Nathaniel Hall is HIV positive. He was diagnosed two weeks after his 17th birthday, following his first sexual encounter. It took him 14 years to tell his mum. And yet, barely a year later, Nathaniel Hall stands in front of a packed audience at Waterside to tell his story. And it is delightful and devastating in equal measure.
First Time is (unexpectedly, given the subject matter) hilarious. From the outset, Hall establishes a real rapport with the audience and brilliantly conveys the sense of a young, bright 16 year old, coming to terms with his sexuality, full of hope and enjoying life. We ‘get’ how intoxicating it was, back in 2003, to meet ‘a real out and proud gay man’, to feel desired by him (especially when he was ‘the spit of Will Young’!) and to luxuriate in the intimacy of that first sexual relationship.
This upbeat mood is, of course, all changed by the diagnosis of HIV. And what is especially impressive about First Time as a piece of theatre is how effectively the shift of tone and pace is managed. Clever sound design perfectly conveys the impact of the moment in which he received the test results: a cacophony of distorted, echoey words swirls around the theatre while a screeching, high-pitched whistle seems to pierce your very soul. And then, it stops. And the bouncy, jovial, colourful young man is replaced by a solemn adult, standing motionless before us at a microphone, reading, without emotion or expression, a long list of what followed that diagnosis. A harsh white spotlight casts shadows on his face and accentuates his pallor. The boy has become the man, unnaturally and tragically, and in an instant.
Hall’s journey over the following decade takes us through treatment, drugs (medicinal and ‘recreational’) to the Positively Speaking programme and George’s House Trust. Described in this way it sounds as though the journey was a linear one – from despair to recovery. Not so. The complexity of the process and the fragility of the gains made are brilliantly displayed. In one of the most memorable moments in the show, Hall stands on a box in his dressing gown, gorging on ‘sweets’. Will Young croons accompaniment, and Hall, with his mouth and cheeks bulging with ‘confectionery’ and his face covered in white powder, tries to sing along. It is an excruciatingly vivid portrait of desperation and denial. Hall (supported by director Chris Hoyle) has a sense of theatricality which ensures that the audience feels the full emotional impact of that story.
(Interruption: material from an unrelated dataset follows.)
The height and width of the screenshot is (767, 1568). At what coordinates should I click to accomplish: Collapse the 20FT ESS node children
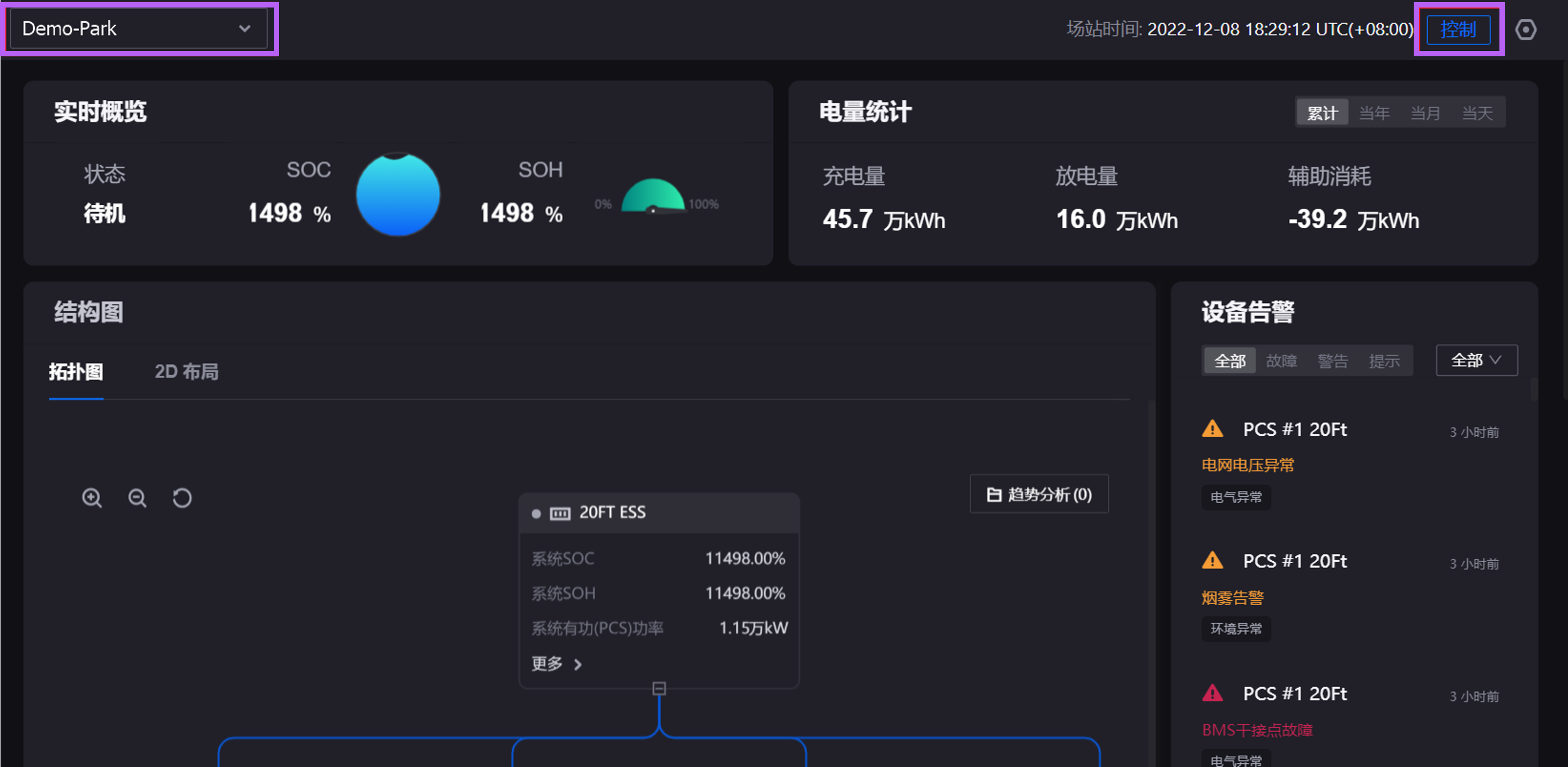[x=658, y=688]
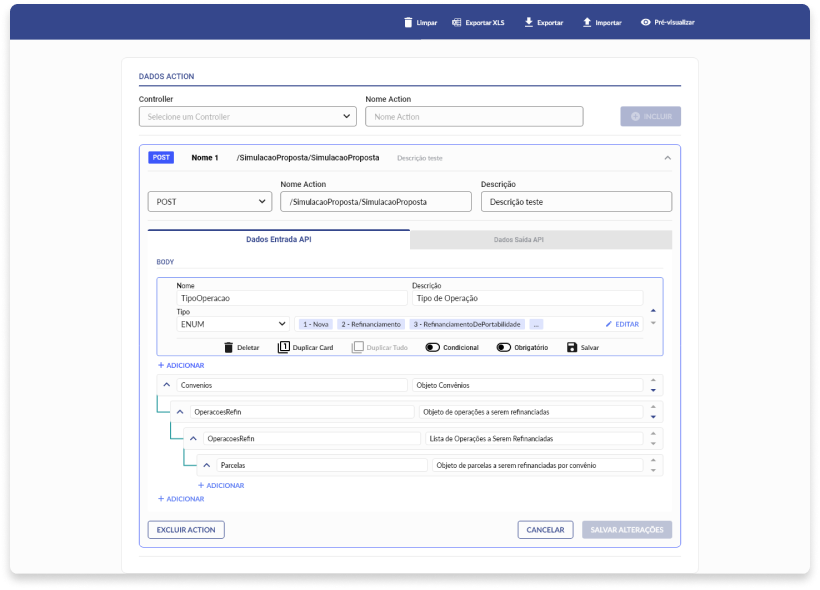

Talking of which, I should confess that I’ve struggled to write this review – not because of any ambivalence about the show (far from it) but rather because I’ve had to stop at various points and just let the tears flow. They are tears for that 17 year old’s loss of hope. For the betrayal he suffered at the hands of someone who should have known better (and probably did). For the physical and mental anguish as he struggled with the treatment and the fear and the shame. They are tears of rage for the injustice of all of that. But most of all, they are tears of raw admiration for this man who has somehow found the strength and creativity and sheer generosity of spirit to turn the suffering into something extraordinary: a thoroughly entertaining and engaging piece of theatre which is genuinely inspiring – a true statement of hope. I absolutely loved it, was deeply moved by it, and will remember it. What more could you ask?